● **Exercise description**:
When you reach the line that contains "About Us (1522, 80)" in the data below, start reproducing lines exactly, and stop after the line that contains "JOIN THE ACADEMY".

= = = =

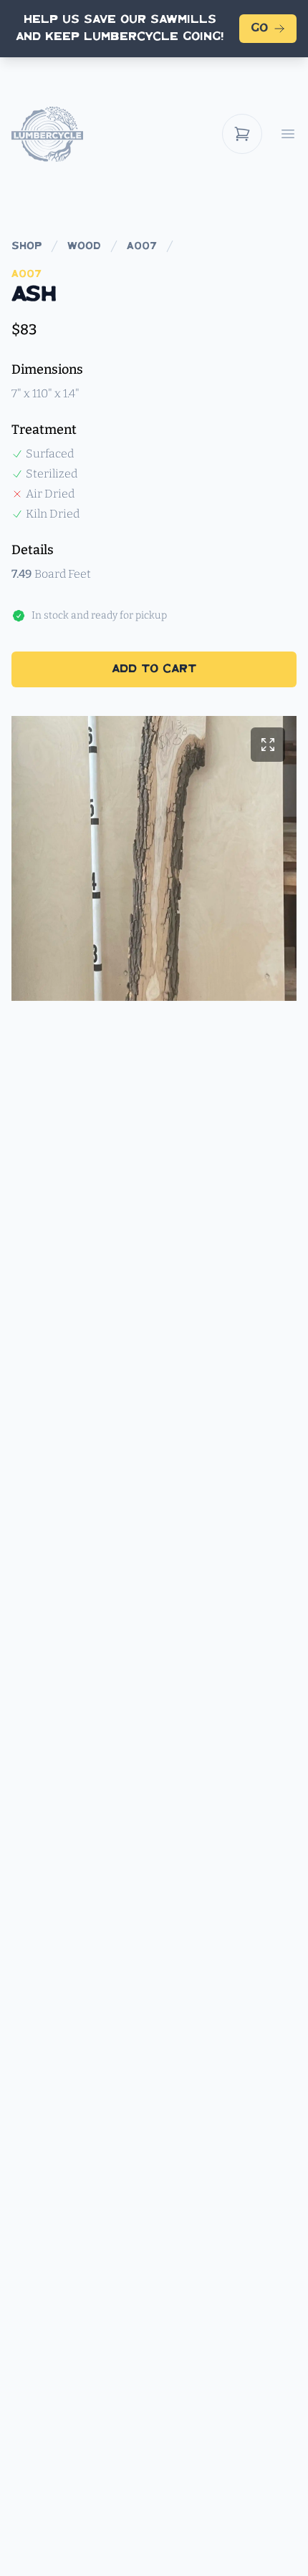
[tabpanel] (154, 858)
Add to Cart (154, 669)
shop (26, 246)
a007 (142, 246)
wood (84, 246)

= = = =

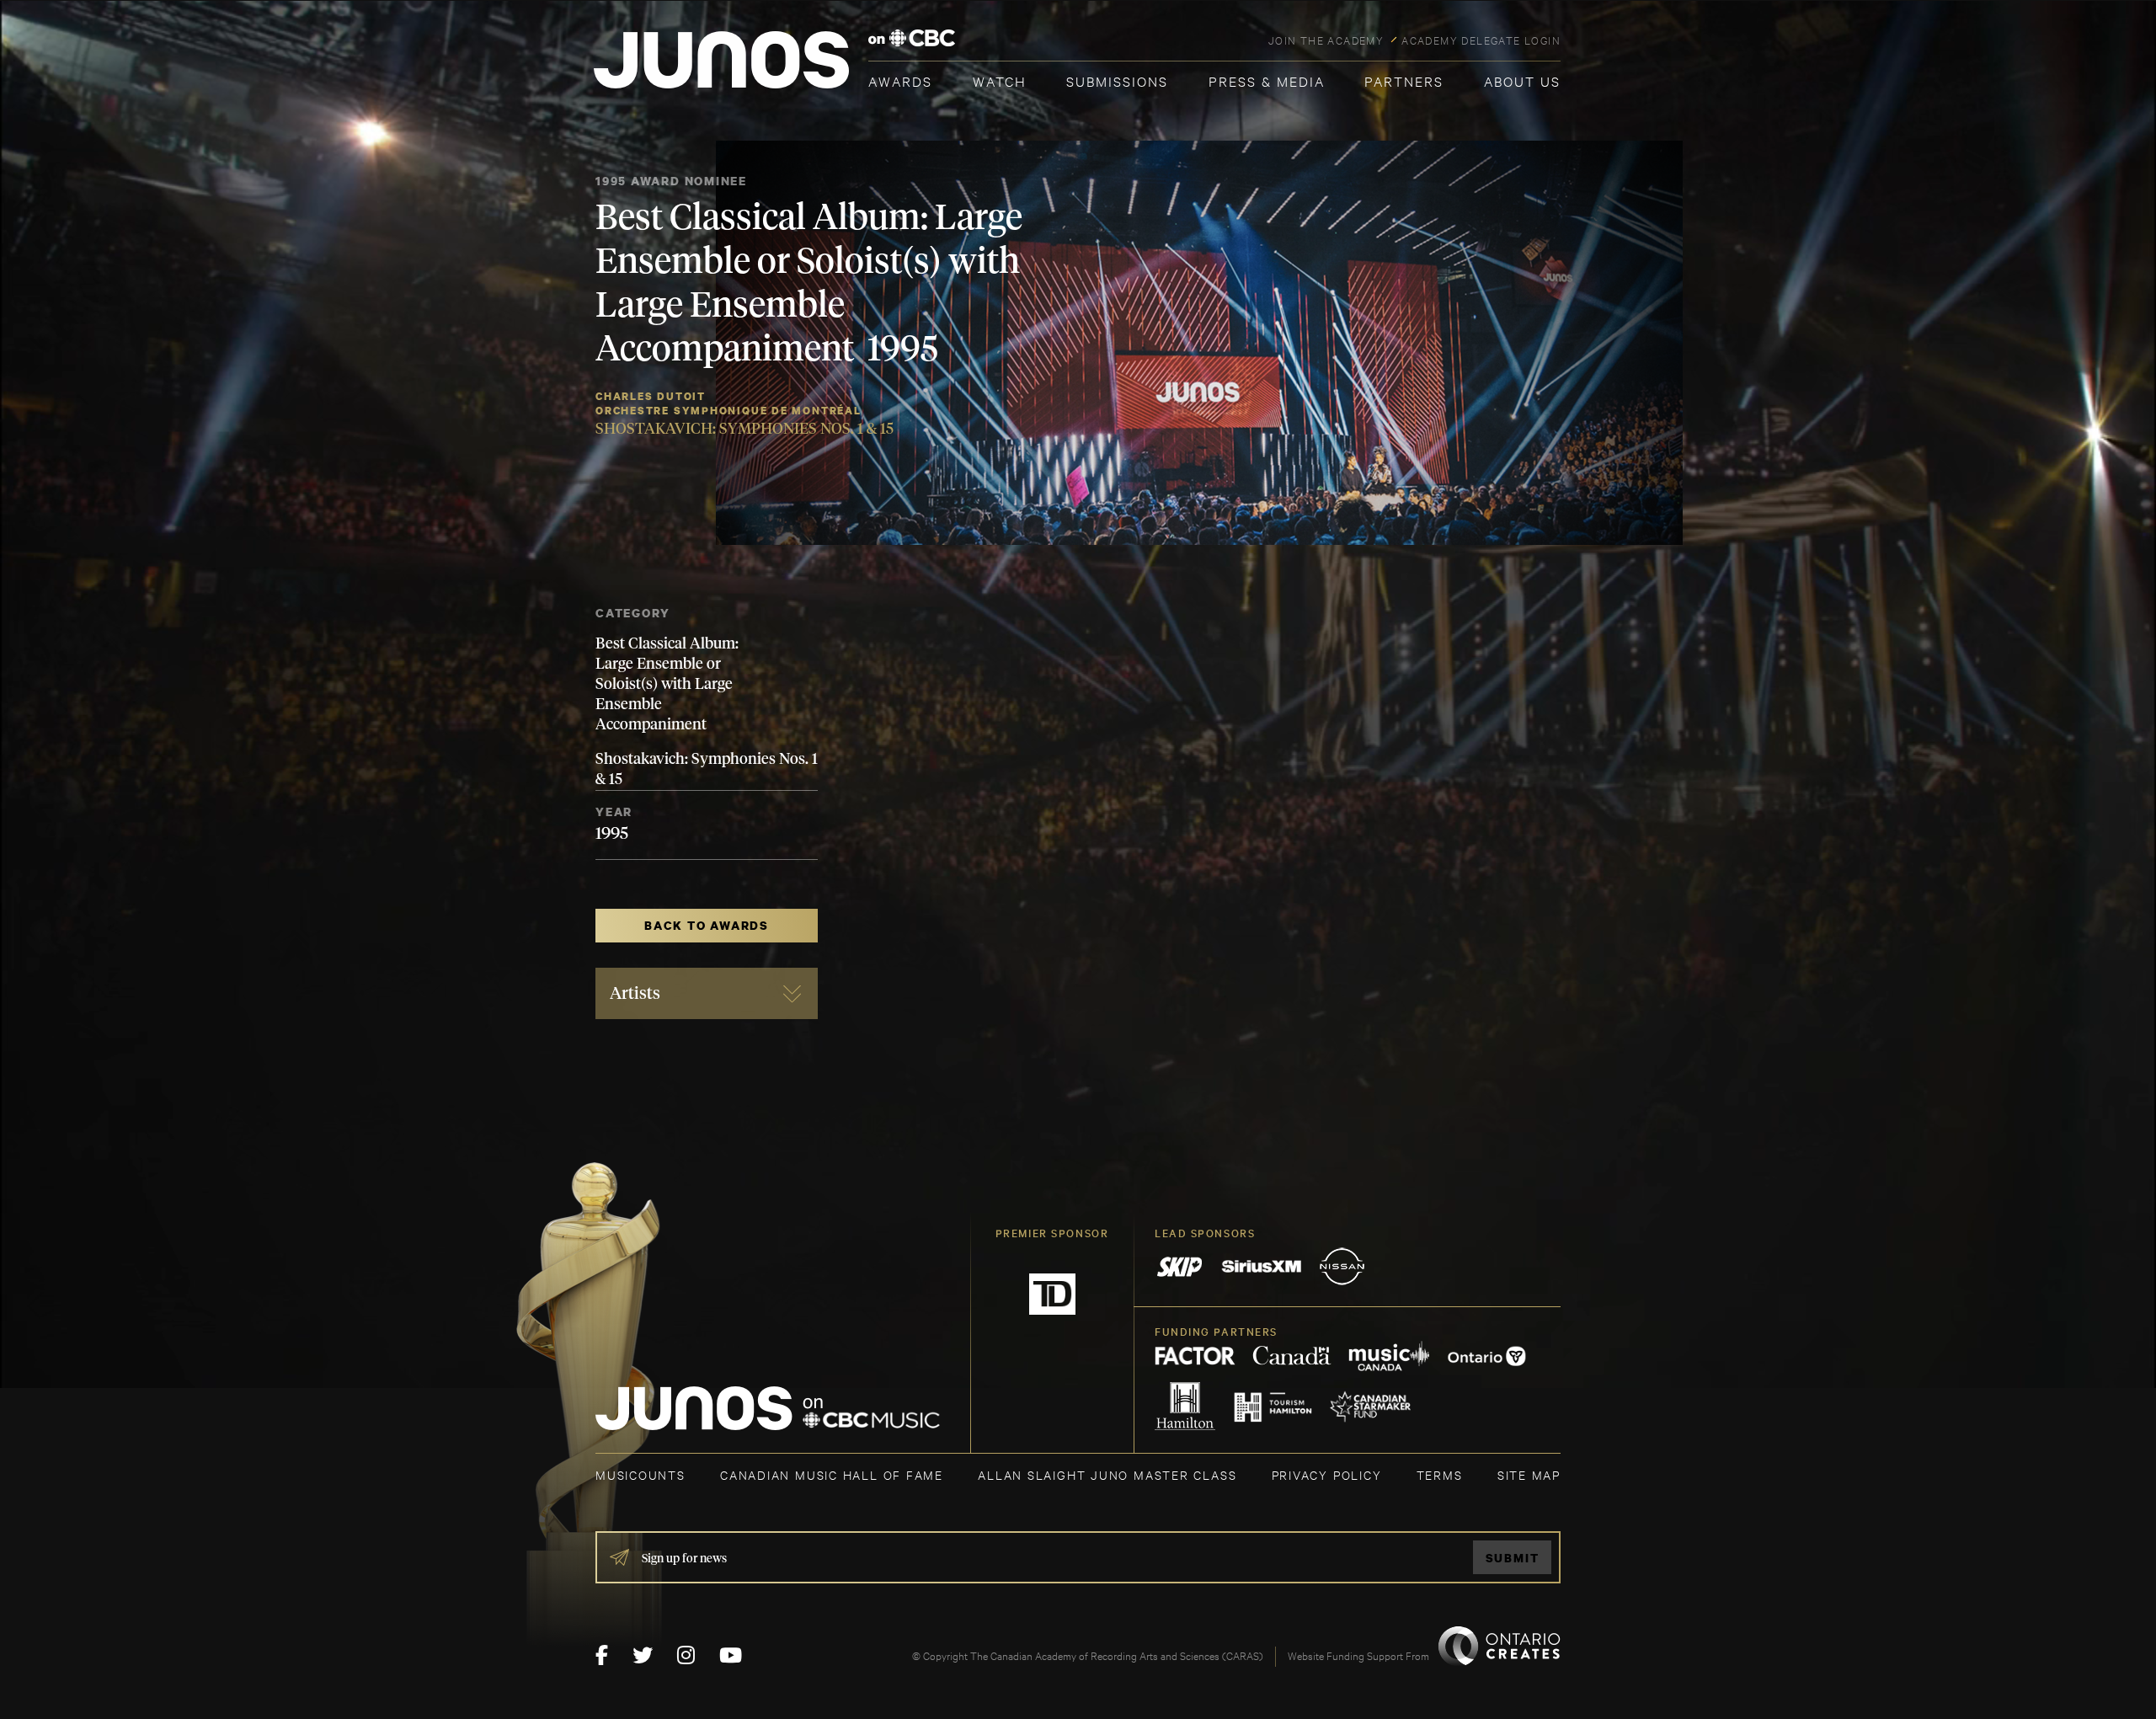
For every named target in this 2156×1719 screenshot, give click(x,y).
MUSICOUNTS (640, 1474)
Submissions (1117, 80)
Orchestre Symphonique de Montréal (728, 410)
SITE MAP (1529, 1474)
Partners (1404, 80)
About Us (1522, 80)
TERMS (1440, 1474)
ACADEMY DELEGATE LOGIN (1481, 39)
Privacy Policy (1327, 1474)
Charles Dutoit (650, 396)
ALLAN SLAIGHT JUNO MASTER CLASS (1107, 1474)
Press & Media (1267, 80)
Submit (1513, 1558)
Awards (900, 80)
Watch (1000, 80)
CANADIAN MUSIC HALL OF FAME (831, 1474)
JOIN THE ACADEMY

= = = =

● **Written answer**:
About Us (1522, 80)
TERMS (1440, 1474)
ACADEMY DELEGATE LOGIN (1481, 39)
Privacy Policy (1327, 1474)
Charles Dutoit (650, 396)
ALLAN SLAIGHT JUNO MASTER CLASS (1107, 1474)
Press & Media (1267, 80)
Submit (1513, 1558)
Awards (900, 80)
Watch (1000, 80)
CANADIAN MUSIC HALL OF FAME (831, 1474)
JOIN THE ACADEMY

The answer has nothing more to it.